• Stored data entries
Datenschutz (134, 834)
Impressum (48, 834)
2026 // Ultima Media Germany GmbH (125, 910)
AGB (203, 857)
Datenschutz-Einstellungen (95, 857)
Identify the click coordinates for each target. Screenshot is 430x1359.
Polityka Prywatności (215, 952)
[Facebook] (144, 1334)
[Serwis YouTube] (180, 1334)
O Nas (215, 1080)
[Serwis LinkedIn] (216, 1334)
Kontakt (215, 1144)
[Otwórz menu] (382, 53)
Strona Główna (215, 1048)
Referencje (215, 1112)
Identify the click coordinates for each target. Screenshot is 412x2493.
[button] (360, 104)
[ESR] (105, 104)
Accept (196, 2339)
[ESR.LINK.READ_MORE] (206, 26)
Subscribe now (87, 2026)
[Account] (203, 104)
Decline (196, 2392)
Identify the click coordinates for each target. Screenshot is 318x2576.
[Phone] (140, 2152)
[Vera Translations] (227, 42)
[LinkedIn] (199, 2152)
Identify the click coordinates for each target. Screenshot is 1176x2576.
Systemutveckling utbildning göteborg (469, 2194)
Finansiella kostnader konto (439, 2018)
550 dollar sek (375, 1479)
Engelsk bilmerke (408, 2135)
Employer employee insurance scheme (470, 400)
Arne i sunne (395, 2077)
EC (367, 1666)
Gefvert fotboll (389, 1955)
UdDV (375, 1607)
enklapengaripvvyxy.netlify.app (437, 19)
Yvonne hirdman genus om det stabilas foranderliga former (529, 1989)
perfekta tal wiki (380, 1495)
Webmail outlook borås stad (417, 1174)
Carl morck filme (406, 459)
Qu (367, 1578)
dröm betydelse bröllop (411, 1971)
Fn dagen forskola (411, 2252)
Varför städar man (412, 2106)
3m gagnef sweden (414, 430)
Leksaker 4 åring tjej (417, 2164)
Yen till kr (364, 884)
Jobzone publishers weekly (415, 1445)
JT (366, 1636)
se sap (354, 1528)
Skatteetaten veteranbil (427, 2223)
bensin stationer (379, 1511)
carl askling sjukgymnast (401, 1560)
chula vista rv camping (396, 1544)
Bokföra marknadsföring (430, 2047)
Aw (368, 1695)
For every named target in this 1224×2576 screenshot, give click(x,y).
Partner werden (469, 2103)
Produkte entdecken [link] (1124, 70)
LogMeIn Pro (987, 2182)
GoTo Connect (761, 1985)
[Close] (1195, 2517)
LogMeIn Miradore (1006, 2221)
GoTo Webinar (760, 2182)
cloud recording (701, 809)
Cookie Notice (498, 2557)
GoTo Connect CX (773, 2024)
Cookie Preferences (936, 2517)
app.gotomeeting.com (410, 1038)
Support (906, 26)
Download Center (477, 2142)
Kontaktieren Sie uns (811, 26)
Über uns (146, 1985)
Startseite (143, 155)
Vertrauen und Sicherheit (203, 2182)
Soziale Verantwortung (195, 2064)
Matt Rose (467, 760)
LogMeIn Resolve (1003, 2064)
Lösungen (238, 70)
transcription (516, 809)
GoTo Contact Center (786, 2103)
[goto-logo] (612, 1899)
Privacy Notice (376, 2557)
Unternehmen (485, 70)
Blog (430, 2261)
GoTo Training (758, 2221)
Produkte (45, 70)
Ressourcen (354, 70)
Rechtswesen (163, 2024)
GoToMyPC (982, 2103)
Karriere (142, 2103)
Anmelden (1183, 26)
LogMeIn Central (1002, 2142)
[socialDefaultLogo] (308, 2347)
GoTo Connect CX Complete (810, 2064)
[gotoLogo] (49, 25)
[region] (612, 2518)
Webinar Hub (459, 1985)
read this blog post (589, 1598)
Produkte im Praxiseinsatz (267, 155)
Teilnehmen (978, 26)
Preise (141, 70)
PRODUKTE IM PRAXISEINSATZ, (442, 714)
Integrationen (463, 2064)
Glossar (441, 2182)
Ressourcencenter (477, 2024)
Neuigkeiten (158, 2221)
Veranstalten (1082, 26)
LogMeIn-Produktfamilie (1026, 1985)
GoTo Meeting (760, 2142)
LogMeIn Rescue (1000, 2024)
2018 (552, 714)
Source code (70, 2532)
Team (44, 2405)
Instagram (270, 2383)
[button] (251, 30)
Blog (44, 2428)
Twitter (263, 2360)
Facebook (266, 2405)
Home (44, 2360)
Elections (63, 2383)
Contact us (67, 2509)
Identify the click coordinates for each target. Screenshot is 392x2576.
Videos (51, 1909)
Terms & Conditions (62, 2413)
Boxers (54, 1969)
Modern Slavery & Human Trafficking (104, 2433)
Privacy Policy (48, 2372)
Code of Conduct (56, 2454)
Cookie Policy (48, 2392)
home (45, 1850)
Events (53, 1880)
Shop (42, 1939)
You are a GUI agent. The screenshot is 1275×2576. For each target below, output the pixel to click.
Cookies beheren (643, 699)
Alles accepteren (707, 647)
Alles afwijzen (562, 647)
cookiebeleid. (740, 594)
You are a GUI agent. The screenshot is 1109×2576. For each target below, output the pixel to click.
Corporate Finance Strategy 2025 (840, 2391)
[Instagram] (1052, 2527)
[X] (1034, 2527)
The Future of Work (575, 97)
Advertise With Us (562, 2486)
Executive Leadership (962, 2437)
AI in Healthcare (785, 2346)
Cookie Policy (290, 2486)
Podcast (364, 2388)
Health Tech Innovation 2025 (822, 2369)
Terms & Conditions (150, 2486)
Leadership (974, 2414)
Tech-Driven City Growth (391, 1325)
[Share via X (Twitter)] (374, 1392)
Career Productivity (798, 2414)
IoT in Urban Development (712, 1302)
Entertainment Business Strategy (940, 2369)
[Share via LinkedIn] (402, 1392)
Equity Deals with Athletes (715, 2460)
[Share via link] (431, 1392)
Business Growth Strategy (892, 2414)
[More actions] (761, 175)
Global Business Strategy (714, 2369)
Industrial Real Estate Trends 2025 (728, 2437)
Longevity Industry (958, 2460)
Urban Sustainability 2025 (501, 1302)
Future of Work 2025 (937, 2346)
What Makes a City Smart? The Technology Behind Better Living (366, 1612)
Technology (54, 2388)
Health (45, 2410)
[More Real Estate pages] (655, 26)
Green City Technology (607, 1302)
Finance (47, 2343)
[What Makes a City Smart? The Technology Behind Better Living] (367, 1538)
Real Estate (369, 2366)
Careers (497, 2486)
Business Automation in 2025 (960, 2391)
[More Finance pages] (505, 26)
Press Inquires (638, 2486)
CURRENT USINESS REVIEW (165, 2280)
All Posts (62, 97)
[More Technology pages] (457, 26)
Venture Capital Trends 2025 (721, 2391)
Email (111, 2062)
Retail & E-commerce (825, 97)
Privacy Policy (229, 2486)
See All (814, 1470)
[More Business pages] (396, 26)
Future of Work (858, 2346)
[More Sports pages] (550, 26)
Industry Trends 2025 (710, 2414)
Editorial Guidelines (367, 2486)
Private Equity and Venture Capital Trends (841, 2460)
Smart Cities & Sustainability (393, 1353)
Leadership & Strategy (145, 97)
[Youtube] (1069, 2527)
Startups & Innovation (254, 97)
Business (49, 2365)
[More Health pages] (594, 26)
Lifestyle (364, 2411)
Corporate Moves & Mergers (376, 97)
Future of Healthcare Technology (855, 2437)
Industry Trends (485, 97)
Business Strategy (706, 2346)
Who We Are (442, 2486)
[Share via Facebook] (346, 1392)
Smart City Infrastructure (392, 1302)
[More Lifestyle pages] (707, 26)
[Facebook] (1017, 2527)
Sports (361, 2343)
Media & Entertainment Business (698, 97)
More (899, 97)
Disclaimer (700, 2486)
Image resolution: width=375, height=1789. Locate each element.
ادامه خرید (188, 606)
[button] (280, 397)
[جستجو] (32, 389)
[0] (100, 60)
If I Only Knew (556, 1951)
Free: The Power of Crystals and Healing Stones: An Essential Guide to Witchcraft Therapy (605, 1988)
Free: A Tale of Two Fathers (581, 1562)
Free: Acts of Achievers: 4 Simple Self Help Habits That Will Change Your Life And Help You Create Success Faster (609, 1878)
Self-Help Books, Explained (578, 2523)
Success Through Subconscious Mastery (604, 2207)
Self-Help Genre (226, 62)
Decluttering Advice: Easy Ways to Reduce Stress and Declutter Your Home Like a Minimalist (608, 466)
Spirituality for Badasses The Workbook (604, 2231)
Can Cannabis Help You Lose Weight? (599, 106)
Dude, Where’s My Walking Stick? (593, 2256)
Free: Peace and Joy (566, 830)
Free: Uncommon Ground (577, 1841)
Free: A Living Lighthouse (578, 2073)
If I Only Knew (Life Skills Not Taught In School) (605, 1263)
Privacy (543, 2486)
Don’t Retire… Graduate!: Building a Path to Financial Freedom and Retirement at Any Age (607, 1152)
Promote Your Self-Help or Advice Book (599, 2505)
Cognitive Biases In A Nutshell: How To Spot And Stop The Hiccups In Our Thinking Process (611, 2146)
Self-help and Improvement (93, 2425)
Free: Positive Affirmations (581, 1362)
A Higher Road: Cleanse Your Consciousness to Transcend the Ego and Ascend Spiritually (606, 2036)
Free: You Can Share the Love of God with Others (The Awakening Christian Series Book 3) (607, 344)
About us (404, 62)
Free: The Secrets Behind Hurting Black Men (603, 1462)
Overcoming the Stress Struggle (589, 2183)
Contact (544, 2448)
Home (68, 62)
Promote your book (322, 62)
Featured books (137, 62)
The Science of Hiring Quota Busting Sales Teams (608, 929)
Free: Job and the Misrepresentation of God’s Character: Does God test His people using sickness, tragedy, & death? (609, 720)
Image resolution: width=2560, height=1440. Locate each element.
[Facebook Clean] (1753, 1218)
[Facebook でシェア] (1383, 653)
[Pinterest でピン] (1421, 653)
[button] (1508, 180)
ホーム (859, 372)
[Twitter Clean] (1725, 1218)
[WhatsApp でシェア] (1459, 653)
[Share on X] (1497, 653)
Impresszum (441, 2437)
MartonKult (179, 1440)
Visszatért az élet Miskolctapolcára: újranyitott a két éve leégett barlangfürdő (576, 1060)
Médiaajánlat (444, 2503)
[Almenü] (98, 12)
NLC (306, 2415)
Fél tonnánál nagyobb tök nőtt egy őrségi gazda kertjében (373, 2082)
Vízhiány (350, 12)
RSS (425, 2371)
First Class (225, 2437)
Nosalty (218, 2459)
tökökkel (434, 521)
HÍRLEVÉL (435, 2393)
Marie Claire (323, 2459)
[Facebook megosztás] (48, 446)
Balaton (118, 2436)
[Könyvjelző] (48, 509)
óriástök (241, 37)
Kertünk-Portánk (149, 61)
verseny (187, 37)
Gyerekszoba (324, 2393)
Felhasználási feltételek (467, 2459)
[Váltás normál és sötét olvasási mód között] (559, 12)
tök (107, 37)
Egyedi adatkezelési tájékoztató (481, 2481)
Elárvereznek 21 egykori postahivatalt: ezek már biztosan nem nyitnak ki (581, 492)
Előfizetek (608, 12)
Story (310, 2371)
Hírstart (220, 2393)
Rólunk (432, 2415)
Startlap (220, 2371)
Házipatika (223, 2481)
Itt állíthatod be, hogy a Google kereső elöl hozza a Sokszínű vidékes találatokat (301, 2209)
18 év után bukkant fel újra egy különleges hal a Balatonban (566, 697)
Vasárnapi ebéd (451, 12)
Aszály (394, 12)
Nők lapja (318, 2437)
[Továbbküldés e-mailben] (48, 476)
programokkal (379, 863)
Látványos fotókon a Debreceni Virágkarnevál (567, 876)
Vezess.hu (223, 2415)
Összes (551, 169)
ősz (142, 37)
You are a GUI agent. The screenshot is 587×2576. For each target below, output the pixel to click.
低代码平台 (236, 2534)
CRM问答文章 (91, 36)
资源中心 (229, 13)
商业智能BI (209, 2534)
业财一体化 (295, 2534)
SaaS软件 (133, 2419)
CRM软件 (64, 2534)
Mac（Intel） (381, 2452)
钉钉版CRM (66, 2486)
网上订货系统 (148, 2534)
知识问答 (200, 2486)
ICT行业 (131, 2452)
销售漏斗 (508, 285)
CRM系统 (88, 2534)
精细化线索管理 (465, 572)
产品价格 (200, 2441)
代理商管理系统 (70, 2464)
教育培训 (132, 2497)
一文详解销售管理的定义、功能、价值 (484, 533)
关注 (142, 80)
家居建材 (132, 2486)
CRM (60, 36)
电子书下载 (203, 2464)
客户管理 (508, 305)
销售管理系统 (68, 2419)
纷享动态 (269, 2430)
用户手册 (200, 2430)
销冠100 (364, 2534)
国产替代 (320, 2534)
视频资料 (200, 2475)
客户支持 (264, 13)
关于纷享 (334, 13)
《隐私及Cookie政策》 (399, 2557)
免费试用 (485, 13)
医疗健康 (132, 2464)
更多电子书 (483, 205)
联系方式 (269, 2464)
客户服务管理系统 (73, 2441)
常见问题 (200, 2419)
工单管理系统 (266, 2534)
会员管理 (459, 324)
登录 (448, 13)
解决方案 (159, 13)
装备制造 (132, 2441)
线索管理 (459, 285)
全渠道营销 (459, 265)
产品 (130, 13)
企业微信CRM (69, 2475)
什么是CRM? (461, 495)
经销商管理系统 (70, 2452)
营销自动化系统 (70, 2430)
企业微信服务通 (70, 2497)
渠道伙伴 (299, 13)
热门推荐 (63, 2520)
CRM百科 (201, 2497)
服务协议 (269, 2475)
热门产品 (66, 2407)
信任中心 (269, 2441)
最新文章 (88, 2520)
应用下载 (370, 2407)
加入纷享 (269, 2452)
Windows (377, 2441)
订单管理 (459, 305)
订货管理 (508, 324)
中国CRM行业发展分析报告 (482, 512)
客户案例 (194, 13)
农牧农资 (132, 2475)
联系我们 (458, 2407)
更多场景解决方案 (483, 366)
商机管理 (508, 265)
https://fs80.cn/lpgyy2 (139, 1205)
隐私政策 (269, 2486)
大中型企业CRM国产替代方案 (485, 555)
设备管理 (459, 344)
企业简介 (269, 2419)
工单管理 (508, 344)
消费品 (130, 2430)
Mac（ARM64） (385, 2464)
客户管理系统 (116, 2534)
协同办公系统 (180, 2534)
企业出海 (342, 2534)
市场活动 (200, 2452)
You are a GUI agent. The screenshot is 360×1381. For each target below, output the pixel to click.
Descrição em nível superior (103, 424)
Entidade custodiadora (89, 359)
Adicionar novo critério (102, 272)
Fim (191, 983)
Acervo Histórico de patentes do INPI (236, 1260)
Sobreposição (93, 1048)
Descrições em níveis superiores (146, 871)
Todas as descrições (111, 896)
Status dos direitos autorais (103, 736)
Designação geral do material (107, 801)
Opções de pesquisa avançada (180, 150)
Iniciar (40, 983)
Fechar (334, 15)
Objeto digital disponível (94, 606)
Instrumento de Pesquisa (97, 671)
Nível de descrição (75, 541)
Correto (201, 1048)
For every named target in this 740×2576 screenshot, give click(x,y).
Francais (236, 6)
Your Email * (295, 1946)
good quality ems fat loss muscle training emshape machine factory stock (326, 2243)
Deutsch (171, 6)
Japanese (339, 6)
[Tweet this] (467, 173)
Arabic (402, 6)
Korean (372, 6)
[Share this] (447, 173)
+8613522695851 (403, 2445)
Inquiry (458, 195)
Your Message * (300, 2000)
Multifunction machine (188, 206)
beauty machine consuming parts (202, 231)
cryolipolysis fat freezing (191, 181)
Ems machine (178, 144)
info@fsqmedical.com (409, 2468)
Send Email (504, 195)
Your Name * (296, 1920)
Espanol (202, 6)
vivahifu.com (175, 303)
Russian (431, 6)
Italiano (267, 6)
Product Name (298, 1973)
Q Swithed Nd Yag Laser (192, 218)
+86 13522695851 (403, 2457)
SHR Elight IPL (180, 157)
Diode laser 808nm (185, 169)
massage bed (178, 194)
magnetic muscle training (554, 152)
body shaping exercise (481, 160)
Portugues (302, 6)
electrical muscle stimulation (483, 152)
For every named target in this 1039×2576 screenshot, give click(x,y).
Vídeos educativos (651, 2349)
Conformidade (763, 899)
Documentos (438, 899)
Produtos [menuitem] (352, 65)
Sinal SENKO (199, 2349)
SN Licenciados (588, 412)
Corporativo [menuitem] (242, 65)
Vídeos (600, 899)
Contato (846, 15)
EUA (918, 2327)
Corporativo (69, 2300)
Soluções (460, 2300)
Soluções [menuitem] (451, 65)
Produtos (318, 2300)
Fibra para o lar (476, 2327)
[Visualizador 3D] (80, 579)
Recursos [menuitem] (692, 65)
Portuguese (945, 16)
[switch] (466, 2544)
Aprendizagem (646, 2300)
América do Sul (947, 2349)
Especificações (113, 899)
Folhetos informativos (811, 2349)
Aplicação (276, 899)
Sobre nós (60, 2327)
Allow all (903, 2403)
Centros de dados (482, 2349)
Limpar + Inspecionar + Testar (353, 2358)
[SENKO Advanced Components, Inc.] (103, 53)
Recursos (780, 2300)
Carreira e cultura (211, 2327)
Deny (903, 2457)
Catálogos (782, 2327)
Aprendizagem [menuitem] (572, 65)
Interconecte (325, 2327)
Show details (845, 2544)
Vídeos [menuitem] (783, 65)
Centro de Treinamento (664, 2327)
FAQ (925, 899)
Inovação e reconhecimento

• WHAT IS NEEDED
Taking the entries from their first line through the line with "enklapengaripvvyxy.netlify.app (437, 19)", inclusive, restate each line word for word and give nothing else.

• WRITTEN SOLUTION
Datenschutz (134, 834)
Impressum (48, 834)
2026 // Ultima Media Germany GmbH (125, 910)
AGB (203, 857)
Datenschutz-Einstellungen (95, 857)
Identify the click coordinates for each target. Screenshot is 430x1359.
Polityka Prywatności (215, 952)
[Facebook] (144, 1334)
[Serwis YouTube] (180, 1334)
O Nas (215, 1080)
[Serwis LinkedIn] (216, 1334)
Kontakt (215, 1144)
[Otwórz menu] (382, 53)
Strona Główna (215, 1048)
Referencje (215, 1112)
Identify the click coordinates for each target. Screenshot is 412x2493.
[button] (360, 104)
[ESR] (105, 104)
Accept (196, 2339)
[ESR.LINK.READ_MORE] (206, 26)
Subscribe now (87, 2026)
[Account] (203, 104)
Decline (196, 2392)
Identify the click coordinates for each target. Screenshot is 318x2576.
[Phone] (140, 2152)
[Vera Translations] (227, 42)
[LinkedIn] (199, 2152)
Identify the click coordinates for each target. Screenshot is 1176x2576.
Systemutveckling utbildning göteborg (469, 2194)
Finansiella kostnader konto (439, 2018)
550 dollar sek (375, 1479)
Engelsk bilmerke (408, 2135)
Employer employee insurance scheme (470, 400)
Arne i sunne (395, 2077)
EC (367, 1666)
Gefvert fotboll (389, 1955)
UdDV (375, 1607)
enklapengaripvvyxy.netlify.app (437, 19)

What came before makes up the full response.